▶ **EXERCISE AIM**:
Reproduce the records verbatim from the line containing "You are a GUI" to the line containing "tap(203, 157)", including both of those lines. Omit the pictures from your answer.

▶ **GIVEN RECORDS**:
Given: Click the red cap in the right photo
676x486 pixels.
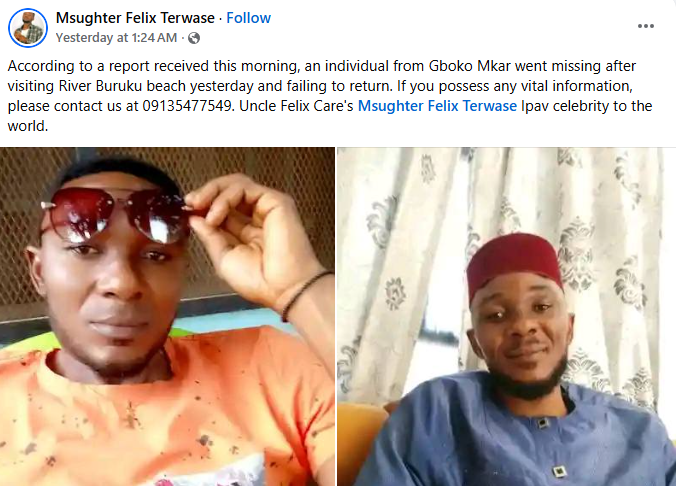Looking at the screenshot, I should click(515, 262).
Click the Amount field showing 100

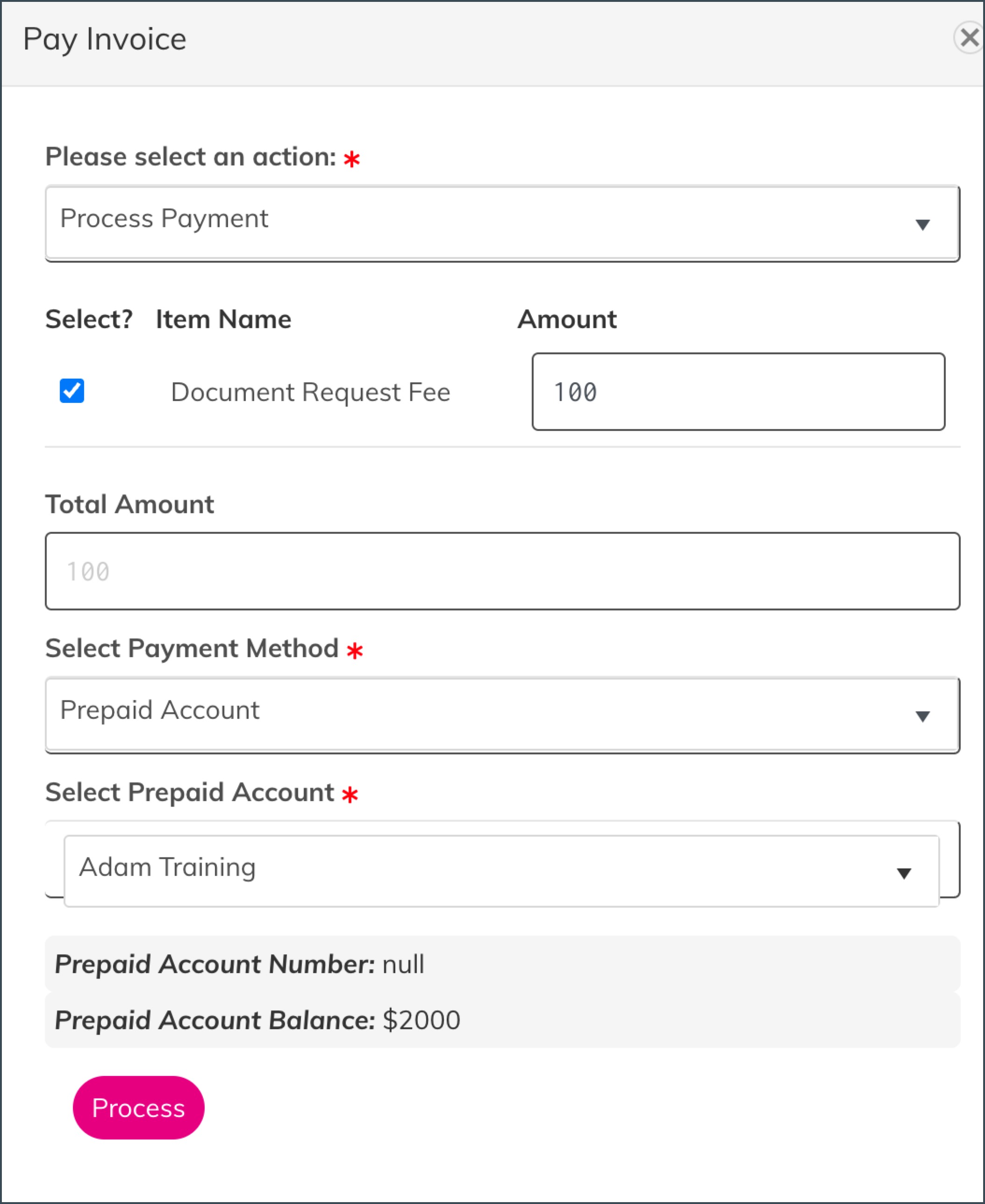738,391
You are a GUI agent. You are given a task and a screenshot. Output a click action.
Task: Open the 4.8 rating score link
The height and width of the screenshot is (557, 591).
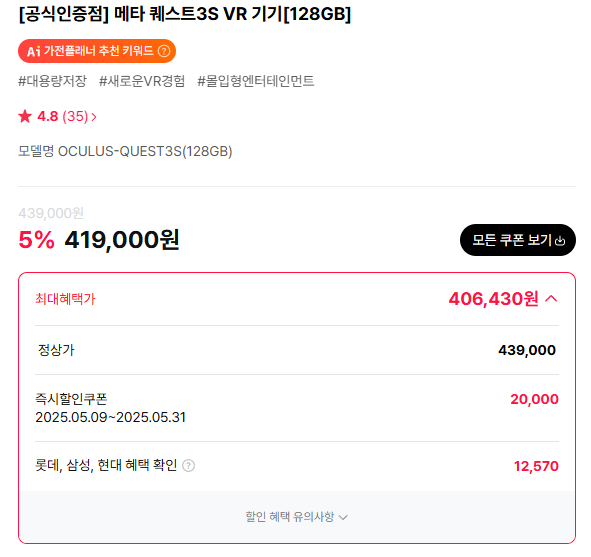47,116
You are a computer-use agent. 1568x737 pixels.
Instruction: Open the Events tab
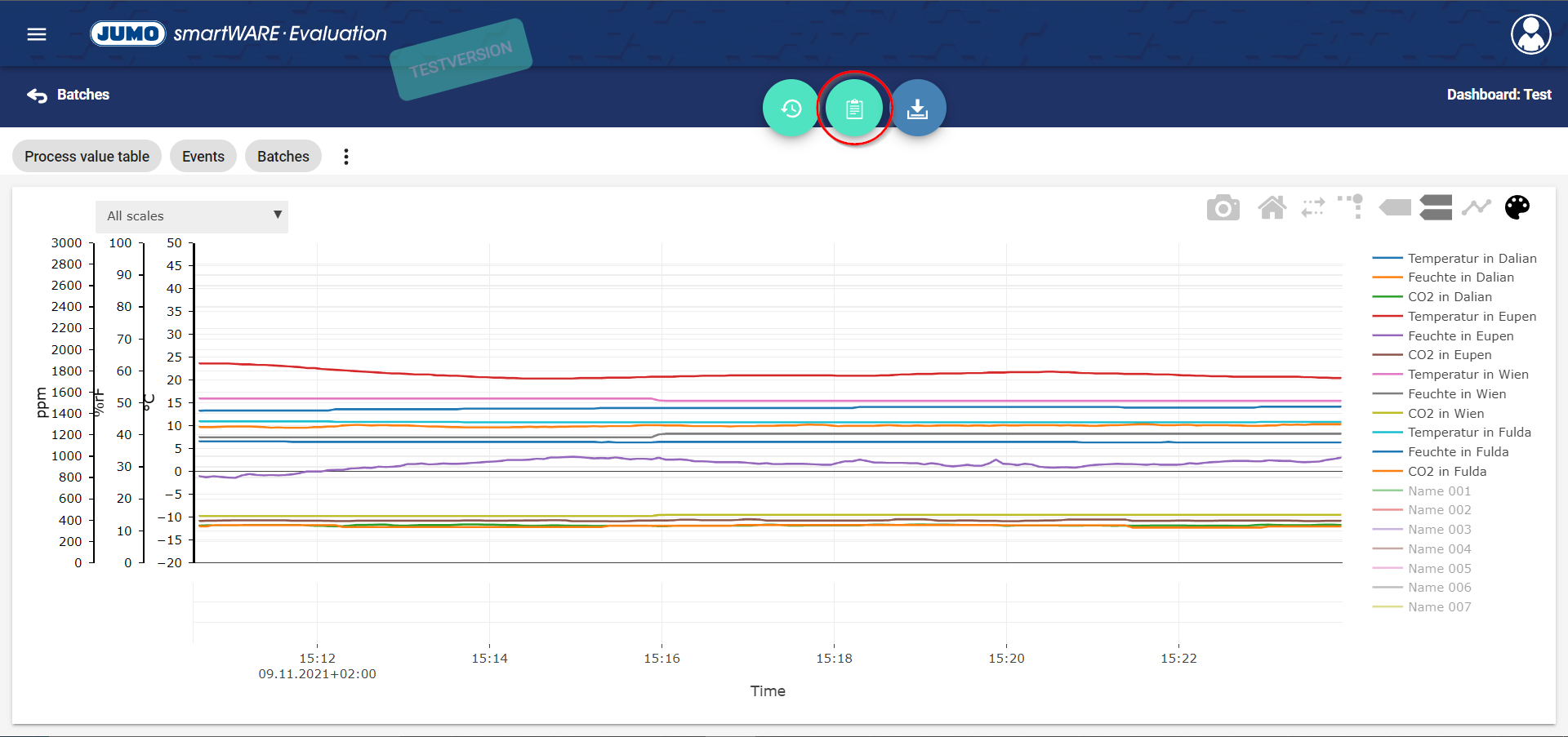tap(203, 157)

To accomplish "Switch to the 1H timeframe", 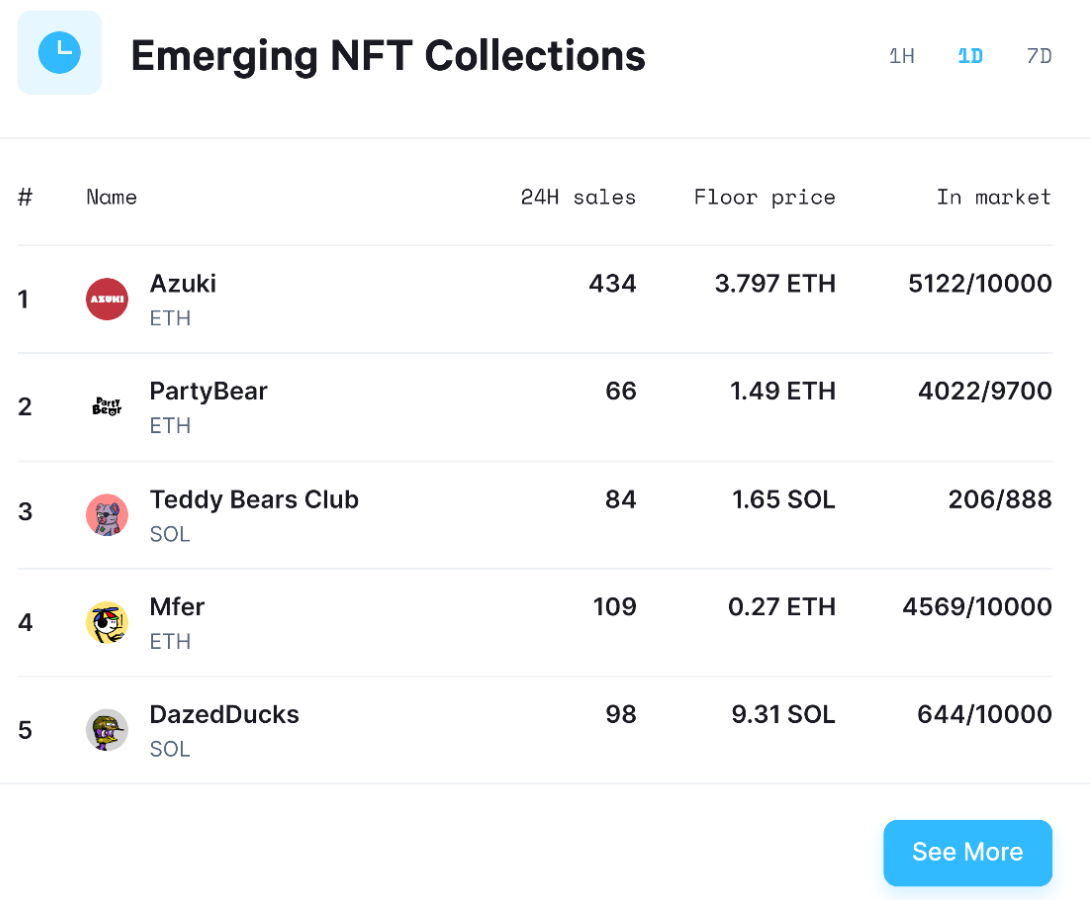I will tap(901, 56).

▶ **SOLUTION TO THE PROBLEM**:
You are a GUI agent. You are given a task and a screenshot. Output a click action.
Task: Open the 4.8 rating score link
The height and width of the screenshot is (557, 591).
47,116
You are a computer-use agent. 1568x737 pixels.
Instruction: Open the Events tab
tap(203, 157)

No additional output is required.